Lift out, unaltered, the lines of the material below between the line holding "Identify the click" and the line holding "2 [tab] (107, 2106)", counting both.

• **Records for this task**:
= Beginning of Section =
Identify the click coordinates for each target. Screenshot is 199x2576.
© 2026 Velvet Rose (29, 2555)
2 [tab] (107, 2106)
= End of Section =
= Beginning of Section =
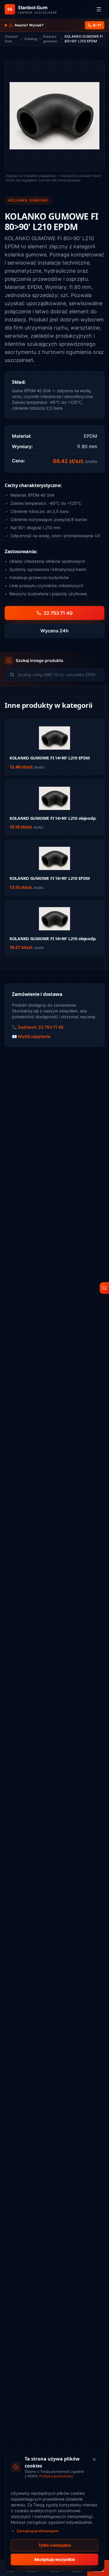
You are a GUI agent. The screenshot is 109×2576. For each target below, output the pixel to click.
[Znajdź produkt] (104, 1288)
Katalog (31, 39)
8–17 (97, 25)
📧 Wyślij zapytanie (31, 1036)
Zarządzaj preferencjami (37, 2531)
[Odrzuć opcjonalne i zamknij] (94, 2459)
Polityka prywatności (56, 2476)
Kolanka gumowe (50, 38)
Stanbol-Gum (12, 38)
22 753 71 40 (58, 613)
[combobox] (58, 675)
= End of Section =
• **Response area**:
Identify the click coordinates for each target. Screenshot is 199x2576.
© 2026 Velvet Rose (29, 2555)
2 [tab] (107, 2106)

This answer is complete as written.